About Statistical Briefs

Healthcare Cost and Utilization Project (HCUP) Statistical Briefs provide basic descriptive statistics on a variety of topics using HCUP administrative healthcare data. Topics include hospital inpatient, ambulatory surgery, and emergency department use and costs, quality of care, access to care, medical conditions, procedures, and patient populations, among other topics. The reports are intended to generate hypotheses that can be further explored in other research; the reports are not designed to answer in-depth research questions using multivariate methods.

Data Source

The estimates in this Statistical Brief are based upon data from the Healthcare Cost and Utilization Project (HCUP) 2016-2020 Nationwide Readmissions Database (NRD).

Types of hospitals included in the HCUP Nationwide Readmissions Database
The NRD is based on data from community hospitals, which are defined as short-term, non-Federal, general, and other hospitals, excluding hospital units of other institutions (e.g., prisons). The NRD includes obstetrics and gynecology, otolaryngology, orthopedic, cancer, pediatric, public, and academic medical center hospitals. Excluded are long-term care facilities such as rehabilitation, long-term acute care, psychiatric, and alcoholism and chemical dependency hospitals. However, if a patient received long-term care, rehabilitation, or treatment for a psychiatric or chemical dependency condition in a community hospital, the discharge record for that stay will be included in the NRD.

Definitions

Readmissions
The 30-day readmission rate is defined as the number of admissions for each condition for which there was at least one subsequent hospital admission within 30 days, divided by the total number of admissions from January through November of the same year. That is, when patients are discharged from the hospital, they are followed for 30 days in the data.
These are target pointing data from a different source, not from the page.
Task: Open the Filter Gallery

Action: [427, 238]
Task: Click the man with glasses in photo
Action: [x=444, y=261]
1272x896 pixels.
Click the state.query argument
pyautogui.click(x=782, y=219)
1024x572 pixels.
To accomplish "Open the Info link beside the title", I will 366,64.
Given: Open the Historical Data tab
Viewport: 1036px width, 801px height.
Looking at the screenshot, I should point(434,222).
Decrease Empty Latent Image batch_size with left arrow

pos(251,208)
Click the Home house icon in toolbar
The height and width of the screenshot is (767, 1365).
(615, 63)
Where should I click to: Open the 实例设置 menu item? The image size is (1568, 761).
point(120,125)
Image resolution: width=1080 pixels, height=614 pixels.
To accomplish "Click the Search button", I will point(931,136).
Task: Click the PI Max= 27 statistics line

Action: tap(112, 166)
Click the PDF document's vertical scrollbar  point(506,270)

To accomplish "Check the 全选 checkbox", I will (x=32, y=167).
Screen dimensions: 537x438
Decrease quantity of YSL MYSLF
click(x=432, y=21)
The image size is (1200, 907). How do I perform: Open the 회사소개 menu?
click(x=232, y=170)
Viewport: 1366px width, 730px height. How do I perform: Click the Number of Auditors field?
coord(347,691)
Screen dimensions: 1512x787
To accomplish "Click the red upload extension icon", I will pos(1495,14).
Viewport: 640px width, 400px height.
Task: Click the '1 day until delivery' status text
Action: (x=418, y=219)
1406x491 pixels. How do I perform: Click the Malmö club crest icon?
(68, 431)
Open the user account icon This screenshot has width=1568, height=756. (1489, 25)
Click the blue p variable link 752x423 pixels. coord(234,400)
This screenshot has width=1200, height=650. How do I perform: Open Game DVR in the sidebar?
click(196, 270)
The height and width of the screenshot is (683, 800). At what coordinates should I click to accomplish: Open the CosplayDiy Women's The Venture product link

If any readmission to the same hospital or a different hospital occurs during this time period, the admission is counted as having a readmission. No more than one readmission is counted within the 30-day period because the outcome measure assessed is the "percentage of admissions that are readmitted." If a patient was transferred to a different hospital on the same day or was transferred within the same hospital, the two events were combined as a single stay and the second event was not counted as a readmission; that is, transfers were not considered a readmission. In the case of admissions for which there was more than one readmission in the 30-day period, the data presented in this Statistical Brief reflect the characteristics and costs of the first readmission.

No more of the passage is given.